There may have been additional components added as is the case when upgrading.

I didn't change any of my code for inference. I encountered 2 major problems with the new diffusion library which may or may not be specifically attributable to diffusers alone:

1) When running Flux 1.D text to image, the model/transformer seemed to ignore parts of the prompt. When running WAN 2.2 T2I it was even worse. The model/transformer ignored the entire prompt. So basically, something changed in the environment after the updates.

2) When running WAN 2.2 T2I using "Sage" attention, I get a black image. I traced this back to the transformer attn processing. After a few iterations of attn processing, Sage Attn starts experiencing problems with the Query Tensor producing nan's... which eventually cause my black image. The K and V components don't seem affected, only the Q part. Strange.

As I stated, I didn't change any of my code for inference, only the environment as pertains to what I stated above. Has anyone else experience this or a similar problem?

It doesn't help to produce the code / logs as they don't show anything regarding the problem I stated above.

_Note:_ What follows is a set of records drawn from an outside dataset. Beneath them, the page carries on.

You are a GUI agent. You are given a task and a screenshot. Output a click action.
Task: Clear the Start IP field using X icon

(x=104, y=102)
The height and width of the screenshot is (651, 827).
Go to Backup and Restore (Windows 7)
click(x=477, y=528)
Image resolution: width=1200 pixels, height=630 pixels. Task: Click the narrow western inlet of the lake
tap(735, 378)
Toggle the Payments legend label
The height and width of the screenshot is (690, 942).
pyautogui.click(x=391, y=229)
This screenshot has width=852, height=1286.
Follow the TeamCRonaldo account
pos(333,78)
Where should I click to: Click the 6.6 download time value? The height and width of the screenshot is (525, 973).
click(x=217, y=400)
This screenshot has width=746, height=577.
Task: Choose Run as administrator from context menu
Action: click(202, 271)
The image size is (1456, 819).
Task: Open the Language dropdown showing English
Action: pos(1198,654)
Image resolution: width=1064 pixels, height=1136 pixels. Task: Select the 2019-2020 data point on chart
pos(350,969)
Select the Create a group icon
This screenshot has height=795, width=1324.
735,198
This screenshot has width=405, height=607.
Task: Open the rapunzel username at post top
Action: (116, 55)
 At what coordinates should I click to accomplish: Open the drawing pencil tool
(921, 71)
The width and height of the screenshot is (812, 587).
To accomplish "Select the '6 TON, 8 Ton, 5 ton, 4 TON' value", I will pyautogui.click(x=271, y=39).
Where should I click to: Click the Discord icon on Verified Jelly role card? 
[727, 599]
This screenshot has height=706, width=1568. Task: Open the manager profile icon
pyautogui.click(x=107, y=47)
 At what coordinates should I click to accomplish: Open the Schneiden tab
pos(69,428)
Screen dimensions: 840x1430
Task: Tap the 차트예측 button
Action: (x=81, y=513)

This is a problem that doesn't emit an error message, only a bad or wrong image.

### Reproduction

N/A. Note that I use the diffuser library locally on my PC. Not using Focus, A111, or any other alternative library.
I should add that I'm using the Quanto Quantized (INT8) versions of the Transformers and T5 Encoders due to VRAM limitations for both Flux 1.D and WAN 2.2 and have experienced no previous problems in doing so with the diffusers library.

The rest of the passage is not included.